The tax return, which is prepared by the company’s accountant at the end of the financial year, must be submitted to the tax authorities. In addition to the tax revenue that it will produce for the legal entity, its study will allow the entity to confirm that the structure is in excellent condition and that it is in accordance with applicable laws. Third parties are also interested in what is being said. The tax resolution software can be of great help there.
What is The Tax Package?
The tax package is a collection of tax papers generated by the business or its accountant, and it enables you to examine the financial statements of a structure and perform an examination of balance sheet and income statement items, among other things.
Also included in this package is a determination of the amount of tax for which the business is due, which will be based on the company’s performance and the tax system in which it operates. It will have taken the necessary precautions to ensure that it was valid prior to use.
This package must be sent every year, within the specified time frame, as a matter of legal obligation. Auto-entrepreneurs are exempt from this requirement since they do not have any accounting responsibilities and thus do not need to set up a business.
Use of Such Package
This kind of document is most frequently created using specialized software and then submitted with the tax authorities online; the filing deadline varies depending on when the accounting year comes to an end:
It is necessary to send the package to the tax authorities within three months (+15 days) after completion of the financial year if the financial year ends on a different date (this only applies to corporations).
In addition to the company’s regulatory responsibilities before the government, the package is of interest to the company’s financial partners. When it comes to determining the financial health of a business, banks and, at some point, rating agencies look to it for guidance.

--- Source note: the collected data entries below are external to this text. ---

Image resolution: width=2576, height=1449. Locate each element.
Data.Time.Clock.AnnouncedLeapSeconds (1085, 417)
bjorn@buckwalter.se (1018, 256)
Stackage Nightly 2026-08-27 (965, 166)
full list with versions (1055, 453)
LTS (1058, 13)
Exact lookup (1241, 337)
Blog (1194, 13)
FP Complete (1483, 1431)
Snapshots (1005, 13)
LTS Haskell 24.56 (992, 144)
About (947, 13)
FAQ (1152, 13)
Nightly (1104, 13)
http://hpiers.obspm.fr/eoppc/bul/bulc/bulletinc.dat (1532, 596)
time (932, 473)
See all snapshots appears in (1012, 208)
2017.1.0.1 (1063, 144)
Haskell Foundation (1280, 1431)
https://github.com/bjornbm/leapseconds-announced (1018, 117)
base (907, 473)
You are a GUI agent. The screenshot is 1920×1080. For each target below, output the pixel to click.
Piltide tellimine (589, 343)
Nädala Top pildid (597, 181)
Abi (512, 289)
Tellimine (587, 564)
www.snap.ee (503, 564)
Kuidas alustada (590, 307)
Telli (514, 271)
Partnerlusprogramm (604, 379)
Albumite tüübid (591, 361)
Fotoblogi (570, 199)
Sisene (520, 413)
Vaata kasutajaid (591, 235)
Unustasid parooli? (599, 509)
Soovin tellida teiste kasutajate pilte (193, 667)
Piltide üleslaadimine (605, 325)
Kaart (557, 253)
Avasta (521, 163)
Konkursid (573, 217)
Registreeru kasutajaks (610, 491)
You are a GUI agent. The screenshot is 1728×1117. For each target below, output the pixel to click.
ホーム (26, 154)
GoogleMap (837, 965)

In addition, potential investors use it as a diagnostic tool to determine whether or not to support a project, such as an equity investment, before making a decision. Finally, it is possible that it will be interested in it for statistical reasons.
Failure to file a tax return on time will result in the loss of the ability to deduct depreciation from income. It will particularly subject the business to a set penalty as a consequence of the outcome, which will be substantially dissuasive. That is, 0.4 percent of the total amount of tax due is collected each month. Finally, depending on the circumstances, a tax increase that can range anywhere from 10 to 80 percent is implemented. Furthermore, there is no point in running because you must “declare on time.”